Ranjana Khanna. Algeria Cuts: Women and Representation, 1830 to the Present. Stanford, Stanford University Press, 2008. Reviewed by Jennifer Boittin (The Pennsylvania State University) Published on H-French-Colonial (April, 2011)
Women, Violence, Trauma, and Hope in Algerian and French History
Scholars of the French Empire who teach Algeria, France, and the manner in which their histories have collided, meshed, and interlocked since 1830, often rely upon certain primary sources.[1] These include Assia Djebar’s writings, such as Fantasia: An Algerian Cavalcade (1985), a book that like Ranjana Khanna’s Algeria Cuts: Women and Representation, 1830 to the Present intersperses history with poetic narration, past with present, written with oral sources, and national with personal memories.

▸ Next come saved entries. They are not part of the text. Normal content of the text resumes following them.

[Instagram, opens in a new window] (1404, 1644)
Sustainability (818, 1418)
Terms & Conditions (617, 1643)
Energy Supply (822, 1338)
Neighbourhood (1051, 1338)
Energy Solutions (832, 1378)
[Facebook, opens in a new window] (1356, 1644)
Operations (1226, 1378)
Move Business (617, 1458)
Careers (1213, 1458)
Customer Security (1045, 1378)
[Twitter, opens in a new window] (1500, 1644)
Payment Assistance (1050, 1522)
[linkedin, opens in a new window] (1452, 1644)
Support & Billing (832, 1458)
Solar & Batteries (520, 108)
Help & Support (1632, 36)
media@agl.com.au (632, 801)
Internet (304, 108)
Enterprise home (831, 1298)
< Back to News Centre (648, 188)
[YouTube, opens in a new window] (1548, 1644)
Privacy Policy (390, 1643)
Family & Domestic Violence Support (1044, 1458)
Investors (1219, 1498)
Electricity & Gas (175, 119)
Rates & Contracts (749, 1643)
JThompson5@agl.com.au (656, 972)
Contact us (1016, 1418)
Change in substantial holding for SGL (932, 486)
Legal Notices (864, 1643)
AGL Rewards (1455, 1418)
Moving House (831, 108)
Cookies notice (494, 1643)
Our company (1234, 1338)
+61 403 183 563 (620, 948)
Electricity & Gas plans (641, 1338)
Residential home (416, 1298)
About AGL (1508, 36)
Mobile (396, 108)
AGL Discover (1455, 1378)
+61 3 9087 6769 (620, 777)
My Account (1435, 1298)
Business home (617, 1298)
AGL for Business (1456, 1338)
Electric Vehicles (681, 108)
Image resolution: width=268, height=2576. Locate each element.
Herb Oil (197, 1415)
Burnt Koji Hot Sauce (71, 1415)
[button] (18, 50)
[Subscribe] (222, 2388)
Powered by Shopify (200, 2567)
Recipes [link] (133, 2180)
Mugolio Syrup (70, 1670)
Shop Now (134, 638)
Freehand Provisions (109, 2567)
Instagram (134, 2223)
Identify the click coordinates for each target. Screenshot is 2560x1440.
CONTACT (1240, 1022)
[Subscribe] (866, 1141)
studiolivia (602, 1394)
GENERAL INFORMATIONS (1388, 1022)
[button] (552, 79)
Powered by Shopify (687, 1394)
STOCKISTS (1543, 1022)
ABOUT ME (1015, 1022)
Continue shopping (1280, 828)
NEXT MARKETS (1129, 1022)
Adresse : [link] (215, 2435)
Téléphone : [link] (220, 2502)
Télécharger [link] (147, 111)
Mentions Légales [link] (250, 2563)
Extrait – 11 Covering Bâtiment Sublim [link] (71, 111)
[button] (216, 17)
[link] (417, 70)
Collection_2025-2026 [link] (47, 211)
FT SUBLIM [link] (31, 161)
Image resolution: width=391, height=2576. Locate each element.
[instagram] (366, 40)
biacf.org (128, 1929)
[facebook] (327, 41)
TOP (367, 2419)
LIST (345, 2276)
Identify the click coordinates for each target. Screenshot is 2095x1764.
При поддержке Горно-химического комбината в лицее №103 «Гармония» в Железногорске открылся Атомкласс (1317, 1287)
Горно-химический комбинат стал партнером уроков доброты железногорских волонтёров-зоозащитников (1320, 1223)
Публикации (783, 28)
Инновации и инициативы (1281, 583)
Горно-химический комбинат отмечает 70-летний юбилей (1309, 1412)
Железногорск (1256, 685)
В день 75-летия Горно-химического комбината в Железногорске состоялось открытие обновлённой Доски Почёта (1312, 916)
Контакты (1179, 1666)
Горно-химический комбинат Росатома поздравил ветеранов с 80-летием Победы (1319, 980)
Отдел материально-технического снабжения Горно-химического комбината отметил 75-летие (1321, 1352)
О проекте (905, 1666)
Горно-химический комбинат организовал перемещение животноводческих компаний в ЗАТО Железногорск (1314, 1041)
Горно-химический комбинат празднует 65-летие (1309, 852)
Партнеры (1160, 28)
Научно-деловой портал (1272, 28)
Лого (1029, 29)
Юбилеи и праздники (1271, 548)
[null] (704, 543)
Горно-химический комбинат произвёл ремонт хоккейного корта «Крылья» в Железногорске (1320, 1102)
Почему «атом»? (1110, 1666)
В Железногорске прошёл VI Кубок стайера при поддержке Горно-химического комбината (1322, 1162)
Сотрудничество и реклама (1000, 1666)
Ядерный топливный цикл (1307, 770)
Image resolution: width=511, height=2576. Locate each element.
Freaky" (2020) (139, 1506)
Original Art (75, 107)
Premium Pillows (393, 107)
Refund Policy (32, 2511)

Another such source is Gillo Pontecorvo’s film The Battle of Algiers (1966), including the striking and oft-cited scene in which three Algerian women Europeanize themselves before crossing checkpoints in Algiers and planting bombs amidst the colons, or European settlers. Scholars also gravitate towards Simone de Beauvoir and the lawyer Gisèle Halimi’s accounts during the Algerian War of Independence of how the young Djamila Boupacha was tortured and raped with a bottle by French police officers in Algiers.